*Enunciado escrito 1*: ¿Cómo se traduce al inglés esta oración del texto sobre los talleres de literatura: "Era una época virtuosa en la que los aprendices desgarrábamos con frescura y desparpajo nuestras plumas sobre interminables cuartillas, unas malas, otras peores."?

Hace ya algunos lustros, tomé un par de talleres de literatura en el Centro de Cultura de la Casa Lamm que se encuentra en la colonia Roma de la Ciudad de México.
Era una época virtuosa en la que los aprendices desgarrábamos con frescura y desparpajo nuestras plumas sobre interminables cuartillas, unas malas, otras peores.
Al fin jóvenes, confiábamos en que nuestras letras algún día tendrían eco en la eternidad; las mías, de manera particular, las soñé con rostro y aroma de novela. Carente de palabras complejas, de enigmas ocultos; yo solo deseaba escribir lo que sentía y que todo mundo lo entendiera.
Muy cierto es también que algunos compañeros sabían ser mejores amantes de sus musas y los visitaban más a menudo; en cambio las mías, se divertían más haciéndose presentes físicamente, pero, en lo literario, diría Serrat, eternamente andaban de vacaciones.
Así, una nostálgica tarde de inversión térmica, Aline, nuestra añosa maestra, procuró darme una lección. Su pregunta acerca de las lecturas que más nos complacían, aquellas en las que gastábamos horas y horas de vino tinto en Coyoacán, fue contestada en automático por los compañeros con un desfile de apellidos famosos de los que, dudo mucho, entendíamos en tan efebas circunstancias, pero sabían que conseguirían hacer destellar los dientecillos de nuestra tutora: ¡Dostoievski! ¡Víctor Hugo! ¡Cervantes! Al notar que mi voz no abulto el hipócrita coro, el afilado rabillo de su ojo cayó sobre mí y de inmediato supe que estaba en peligro, ¿cómo no estarlo si no alcanzaba ni a comprender el mundo? ¿Cómo podría descifrar a Homero o Dante Alighieri? Así que mi respuesta dibujó en su frente un par de surcos más.

*Enunciado escrito 2*: ¿Cuántas líneas de los registros de abajo contienen la palabra "icon"? Responde solo con el número.

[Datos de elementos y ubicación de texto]
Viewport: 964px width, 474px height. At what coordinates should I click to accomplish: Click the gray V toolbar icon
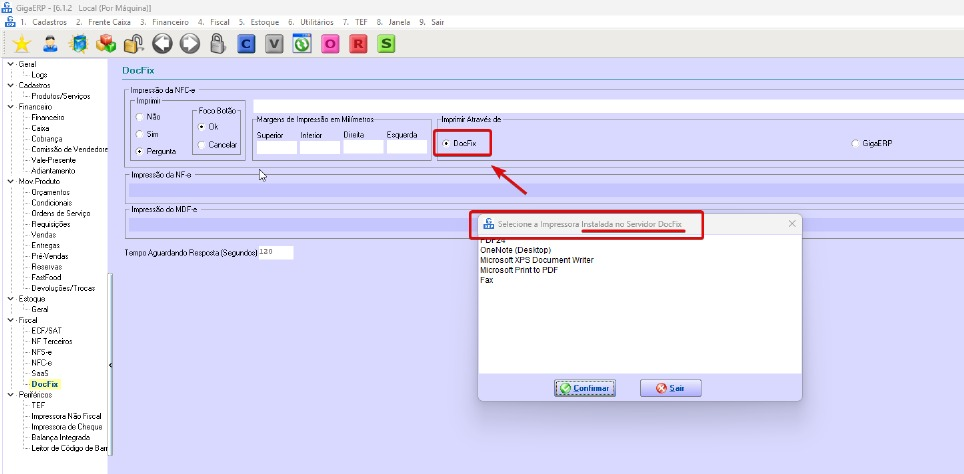coord(275,44)
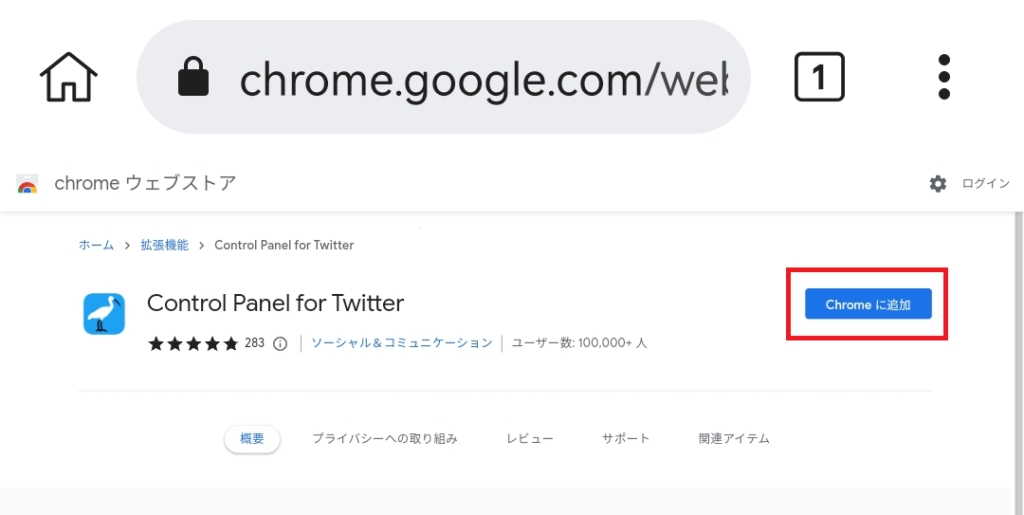1024x515 pixels.
Task: Click the Control Panel for Twitter bird icon
Action: (x=104, y=314)
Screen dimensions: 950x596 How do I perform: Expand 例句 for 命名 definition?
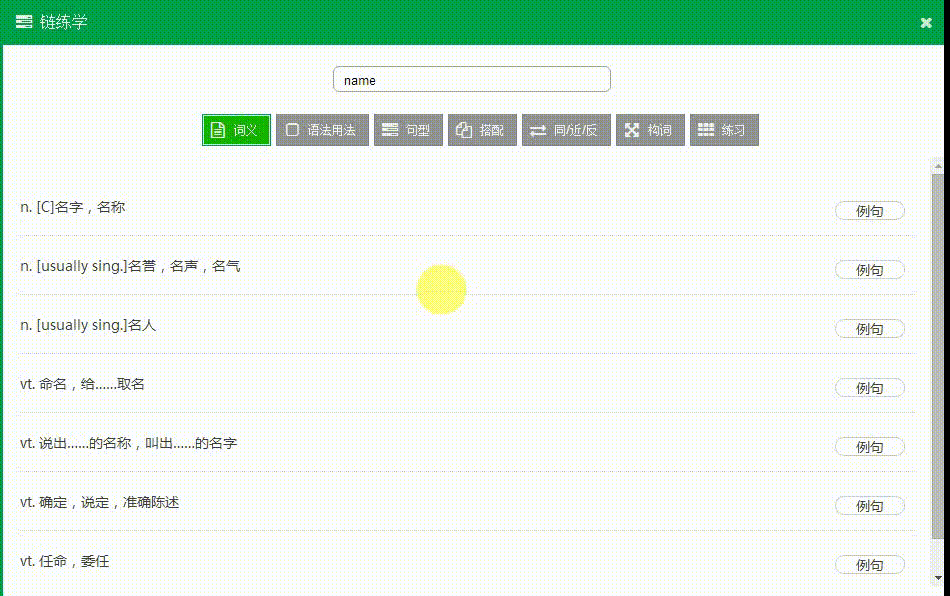tap(869, 388)
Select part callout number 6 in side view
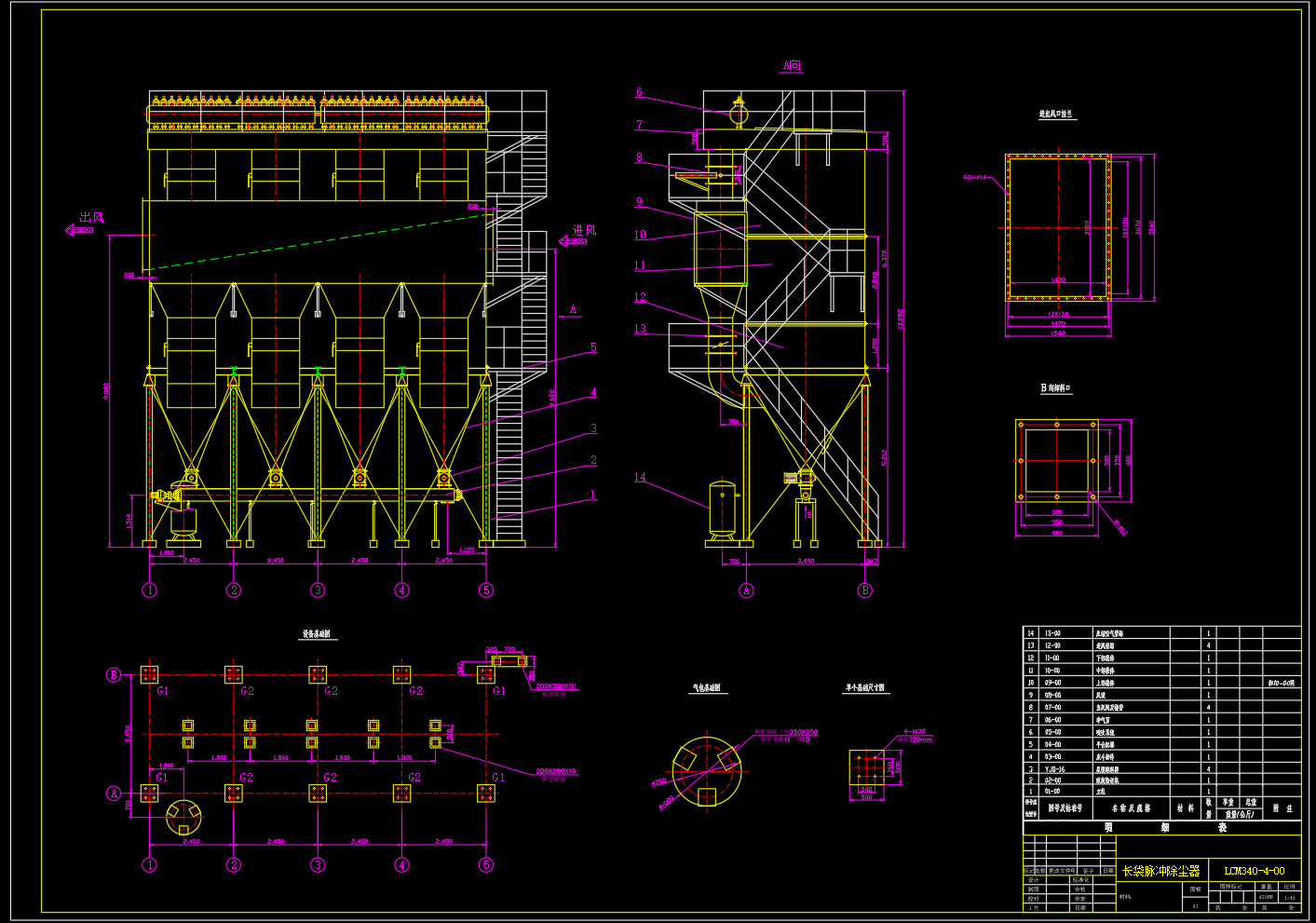Viewport: 1316px width, 923px height. click(x=639, y=92)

*Respuesta escrita 1*: It was a virtuous time in which we apprentices wore out our pens, fresh and uninhibited, over endless pages, some bad, others worse.

*Respuesta escrita 2*: 2